● Input for this task:
========
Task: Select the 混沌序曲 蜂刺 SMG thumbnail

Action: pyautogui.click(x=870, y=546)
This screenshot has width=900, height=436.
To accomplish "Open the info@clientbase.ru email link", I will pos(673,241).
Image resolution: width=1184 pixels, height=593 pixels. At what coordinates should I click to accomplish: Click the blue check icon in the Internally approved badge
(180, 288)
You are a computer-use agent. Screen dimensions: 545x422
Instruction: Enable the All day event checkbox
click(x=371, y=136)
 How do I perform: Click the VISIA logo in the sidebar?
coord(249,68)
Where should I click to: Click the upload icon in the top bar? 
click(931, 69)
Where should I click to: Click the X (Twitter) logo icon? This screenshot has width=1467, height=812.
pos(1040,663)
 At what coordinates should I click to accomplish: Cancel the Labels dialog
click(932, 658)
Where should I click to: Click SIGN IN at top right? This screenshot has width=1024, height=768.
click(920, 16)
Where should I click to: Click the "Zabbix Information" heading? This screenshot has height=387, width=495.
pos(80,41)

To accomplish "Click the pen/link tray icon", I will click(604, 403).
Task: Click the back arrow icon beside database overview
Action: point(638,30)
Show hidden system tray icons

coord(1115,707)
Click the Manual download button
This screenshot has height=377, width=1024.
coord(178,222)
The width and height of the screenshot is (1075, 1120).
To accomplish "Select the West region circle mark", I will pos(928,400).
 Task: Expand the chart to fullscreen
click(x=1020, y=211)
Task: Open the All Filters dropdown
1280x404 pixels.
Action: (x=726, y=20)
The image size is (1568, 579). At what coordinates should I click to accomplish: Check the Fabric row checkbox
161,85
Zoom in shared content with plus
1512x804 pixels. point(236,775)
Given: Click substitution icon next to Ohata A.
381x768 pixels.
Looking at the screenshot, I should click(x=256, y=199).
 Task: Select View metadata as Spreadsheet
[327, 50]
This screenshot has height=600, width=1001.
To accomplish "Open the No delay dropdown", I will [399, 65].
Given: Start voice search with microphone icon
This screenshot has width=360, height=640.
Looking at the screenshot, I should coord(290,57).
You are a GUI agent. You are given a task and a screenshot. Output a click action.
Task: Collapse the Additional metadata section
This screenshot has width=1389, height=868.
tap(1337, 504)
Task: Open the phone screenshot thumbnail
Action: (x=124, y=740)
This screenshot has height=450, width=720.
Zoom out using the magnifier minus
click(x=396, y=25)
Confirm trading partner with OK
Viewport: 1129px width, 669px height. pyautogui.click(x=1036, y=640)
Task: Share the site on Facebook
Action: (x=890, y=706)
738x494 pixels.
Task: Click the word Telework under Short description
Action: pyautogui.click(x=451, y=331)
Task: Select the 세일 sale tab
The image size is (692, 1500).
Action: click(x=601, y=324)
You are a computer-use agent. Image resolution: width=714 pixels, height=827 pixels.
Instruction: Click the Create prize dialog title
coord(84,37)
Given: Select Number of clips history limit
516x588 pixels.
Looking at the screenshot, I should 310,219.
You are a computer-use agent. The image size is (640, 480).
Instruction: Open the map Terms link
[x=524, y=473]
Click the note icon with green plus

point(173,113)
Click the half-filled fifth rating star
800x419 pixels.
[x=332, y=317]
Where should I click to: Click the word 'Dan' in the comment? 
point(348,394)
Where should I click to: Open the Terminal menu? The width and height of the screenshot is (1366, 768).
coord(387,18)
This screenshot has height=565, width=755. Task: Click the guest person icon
========
● Instructions for the task: Please write out every record shown above exactly as it reads.

● Reply to the exercise:
Task: Select the 混沌序曲 蜂刺 SMG thumbnail

Action: pyautogui.click(x=870, y=546)
This screenshot has width=900, height=436.
To accomplish "Open the info@clientbase.ru email link", I will pos(673,241).
Image resolution: width=1184 pixels, height=593 pixels. At what coordinates should I click to accomplish: Click the blue check icon in the Internally approved badge
(180, 288)
You are a computer-use agent. Screen dimensions: 545x422
Instruction: Enable the All day event checkbox
click(x=371, y=136)
 How do I perform: Click the VISIA logo in the sidebar?
coord(249,68)
Where should I click to: Click the upload icon in the top bar? 
click(931, 69)
Where should I click to: Click the X (Twitter) logo icon? This screenshot has width=1467, height=812.
pos(1040,663)
 At what coordinates should I click to accomplish: Cancel the Labels dialog
click(932, 658)
Where should I click to: Click SIGN IN at top right? This screenshot has width=1024, height=768.
click(920, 16)
Where should I click to: Click the "Zabbix Information" heading? This screenshot has height=387, width=495.
pos(80,41)

To accomplish "Click the pen/link tray icon", I will click(604, 403).
Task: Click the back arrow icon beside database overview
Action: point(638,30)
Show hidden system tray icons

coord(1115,707)
Click the Manual download button
This screenshot has height=377, width=1024.
coord(178,222)
The width and height of the screenshot is (1075, 1120).
To accomplish "Select the West region circle mark", I will pos(928,400).
 Task: Expand the chart to fullscreen
click(x=1020, y=211)
Task: Open the All Filters dropdown
1280x404 pixels.
Action: (x=726, y=20)
The image size is (1568, 579). At what coordinates should I click to accomplish: Check the Fabric row checkbox
161,85
Zoom in shared content with plus
1512x804 pixels. point(236,775)
Given: Click substitution icon next to Ohata A.
381x768 pixels.
Looking at the screenshot, I should click(x=256, y=199).
 Task: Select View metadata as Spreadsheet
[327, 50]
This screenshot has height=600, width=1001.
To accomplish "Open the No delay dropdown", I will [399, 65].
Given: Start voice search with microphone icon
This screenshot has width=360, height=640.
Looking at the screenshot, I should coord(290,57).
You are a GUI agent. You are given a task and a screenshot. Output a click action.
Task: Collapse the Additional metadata section
This screenshot has width=1389, height=868.
tap(1337, 504)
Task: Open the phone screenshot thumbnail
Action: (x=124, y=740)
This screenshot has height=450, width=720.
Zoom out using the magnifier minus
click(x=396, y=25)
Confirm trading partner with OK
Viewport: 1129px width, 669px height. pyautogui.click(x=1036, y=640)
Task: Share the site on Facebook
Action: (x=890, y=706)
738x494 pixels.
Task: Click the word Telework under Short description
Action: pyautogui.click(x=451, y=331)
Task: Select the 세일 sale tab
The image size is (692, 1500).
Action: click(x=601, y=324)
You are a computer-use agent. Image resolution: width=714 pixels, height=827 pixels.
Instruction: Click the Create prize dialog title
coord(84,37)
Given: Select Number of clips history limit
516x588 pixels.
Looking at the screenshot, I should 310,219.
You are a computer-use agent. The image size is (640, 480).
Instruction: Open the map Terms link
[x=524, y=473]
Click the note icon with green plus

point(173,113)
Click the half-filled fifth rating star
800x419 pixels.
[x=332, y=317]
Where should I click to: Click the word 'Dan' in the comment? 
point(348,394)
Where should I click to: Open the Terminal menu? The width and height of the screenshot is (1366, 768).
coord(387,18)
This screenshot has height=565, width=755. Task: Click the guest person icon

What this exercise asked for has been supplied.